Stored records
◇ ◇ ◇ ◇ ◇
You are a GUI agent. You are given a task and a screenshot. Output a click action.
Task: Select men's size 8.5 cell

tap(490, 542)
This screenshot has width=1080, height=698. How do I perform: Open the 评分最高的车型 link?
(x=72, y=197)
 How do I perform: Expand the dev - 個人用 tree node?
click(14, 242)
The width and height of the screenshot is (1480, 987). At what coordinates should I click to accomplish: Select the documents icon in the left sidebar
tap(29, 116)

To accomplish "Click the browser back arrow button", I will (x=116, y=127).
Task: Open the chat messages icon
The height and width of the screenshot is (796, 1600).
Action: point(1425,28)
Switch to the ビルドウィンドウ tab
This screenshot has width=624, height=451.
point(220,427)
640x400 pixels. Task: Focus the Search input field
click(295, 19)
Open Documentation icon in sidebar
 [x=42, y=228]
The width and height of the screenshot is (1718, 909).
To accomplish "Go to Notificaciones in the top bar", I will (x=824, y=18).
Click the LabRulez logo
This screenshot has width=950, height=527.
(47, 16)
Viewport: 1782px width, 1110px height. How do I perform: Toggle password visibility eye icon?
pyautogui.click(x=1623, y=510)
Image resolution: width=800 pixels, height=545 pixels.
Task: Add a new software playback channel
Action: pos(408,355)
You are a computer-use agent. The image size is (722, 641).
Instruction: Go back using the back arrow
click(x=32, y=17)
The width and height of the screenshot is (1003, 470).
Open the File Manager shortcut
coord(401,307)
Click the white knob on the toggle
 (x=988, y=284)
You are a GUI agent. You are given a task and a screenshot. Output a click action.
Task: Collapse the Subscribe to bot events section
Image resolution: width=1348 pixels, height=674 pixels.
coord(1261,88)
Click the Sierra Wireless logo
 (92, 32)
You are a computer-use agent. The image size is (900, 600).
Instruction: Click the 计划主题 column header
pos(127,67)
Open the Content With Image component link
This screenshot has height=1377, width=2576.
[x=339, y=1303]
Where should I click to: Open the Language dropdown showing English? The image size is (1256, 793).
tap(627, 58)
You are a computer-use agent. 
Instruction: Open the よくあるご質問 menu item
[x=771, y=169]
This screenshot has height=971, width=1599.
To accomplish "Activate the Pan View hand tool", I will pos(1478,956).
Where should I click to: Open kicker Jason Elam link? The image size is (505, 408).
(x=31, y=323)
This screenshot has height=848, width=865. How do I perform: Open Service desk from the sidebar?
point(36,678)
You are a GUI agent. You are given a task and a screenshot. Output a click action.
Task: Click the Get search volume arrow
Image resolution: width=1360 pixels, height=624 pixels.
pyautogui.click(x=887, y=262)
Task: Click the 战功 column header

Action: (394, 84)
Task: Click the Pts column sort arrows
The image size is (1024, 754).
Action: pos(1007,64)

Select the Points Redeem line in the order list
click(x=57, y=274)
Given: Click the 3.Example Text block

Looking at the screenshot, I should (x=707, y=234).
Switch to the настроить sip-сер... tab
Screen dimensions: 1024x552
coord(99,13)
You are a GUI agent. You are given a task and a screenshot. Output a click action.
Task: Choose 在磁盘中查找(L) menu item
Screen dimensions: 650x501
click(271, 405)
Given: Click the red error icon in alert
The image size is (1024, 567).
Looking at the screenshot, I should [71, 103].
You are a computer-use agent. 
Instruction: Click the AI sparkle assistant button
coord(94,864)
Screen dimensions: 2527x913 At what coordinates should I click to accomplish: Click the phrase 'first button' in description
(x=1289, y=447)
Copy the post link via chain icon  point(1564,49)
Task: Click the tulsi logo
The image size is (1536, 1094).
◇ ◇ ◇ ◇ ◇
→ **What you need to do**: A reply that repeats all the data exactly is required.

→ **Response box**:
You are a GUI agent. You are given a task and a screenshot. Output a click action.
Task: Select men's size 8.5 cell

tap(490, 542)
This screenshot has width=1080, height=698. How do I perform: Open the 评分最高的车型 link?
(x=72, y=197)
 How do I perform: Expand the dev - 個人用 tree node?
click(14, 242)
The width and height of the screenshot is (1480, 987). At what coordinates should I click to accomplish: Select the documents icon in the left sidebar
tap(29, 116)

To accomplish "Click the browser back arrow button", I will (x=116, y=127).
Task: Open the chat messages icon
The height and width of the screenshot is (796, 1600).
Action: point(1425,28)
Switch to the ビルドウィンドウ tab
This screenshot has width=624, height=451.
point(220,427)
640x400 pixels. Task: Focus the Search input field
click(295, 19)
Open Documentation icon in sidebar
 [x=42, y=228]
The width and height of the screenshot is (1718, 909).
To accomplish "Go to Notificaciones in the top bar", I will (x=824, y=18).
Click the LabRulez logo
This screenshot has width=950, height=527.
(47, 16)
Viewport: 1782px width, 1110px height. How do I perform: Toggle password visibility eye icon?
pyautogui.click(x=1623, y=510)
Image resolution: width=800 pixels, height=545 pixels.
Task: Add a new software playback channel
Action: pos(408,355)
You are a computer-use agent. The image size is (722, 641).
Instruction: Go back using the back arrow
click(x=32, y=17)
The width and height of the screenshot is (1003, 470).
Open the File Manager shortcut
coord(401,307)
Click the white knob on the toggle
 (x=988, y=284)
You are a GUI agent. You are given a task and a screenshot. Output a click action.
Task: Collapse the Subscribe to bot events section
Image resolution: width=1348 pixels, height=674 pixels.
coord(1261,88)
Click the Sierra Wireless logo
 (92, 32)
You are a computer-use agent. The image size is (900, 600).
Instruction: Click the 计划主题 column header
pos(127,67)
Open the Content With Image component link
This screenshot has height=1377, width=2576.
[x=339, y=1303]
Where should I click to: Open the Language dropdown showing English? The image size is (1256, 793).
tap(627, 58)
You are a computer-use agent. 
Instruction: Open the よくあるご質問 menu item
[x=771, y=169]
This screenshot has height=971, width=1599.
To accomplish "Activate the Pan View hand tool", I will pos(1478,956).
Where should I click to: Open kicker Jason Elam link? The image size is (505, 408).
(x=31, y=323)
This screenshot has height=848, width=865. How do I perform: Open Service desk from the sidebar?
point(36,678)
You are a GUI agent. You are given a task and a screenshot. Output a click action.
Task: Click the Get search volume arrow
Image resolution: width=1360 pixels, height=624 pixels.
pyautogui.click(x=887, y=262)
Task: Click the 战功 column header

Action: (394, 84)
Task: Click the Pts column sort arrows
The image size is (1024, 754).
Action: pos(1007,64)

Select the Points Redeem line in the order list
click(x=57, y=274)
Given: Click the 3.Example Text block

Looking at the screenshot, I should (x=707, y=234).
Switch to the настроить sip-сер... tab
Screen dimensions: 1024x552
coord(99,13)
You are a GUI agent. You are given a task and a screenshot. Output a click action.
Task: Choose 在磁盘中查找(L) menu item
Screen dimensions: 650x501
click(271, 405)
Given: Click the red error icon in alert
The image size is (1024, 567).
Looking at the screenshot, I should [71, 103].
You are a computer-use agent. 
Instruction: Click the AI sparkle assistant button
coord(94,864)
Screen dimensions: 2527x913 At what coordinates should I click to accomplish: Click the phrase 'first button' in description
(x=1289, y=447)
Copy the post link via chain icon  point(1564,49)
Task: Click the tulsi logo
The image size is (1536, 1094).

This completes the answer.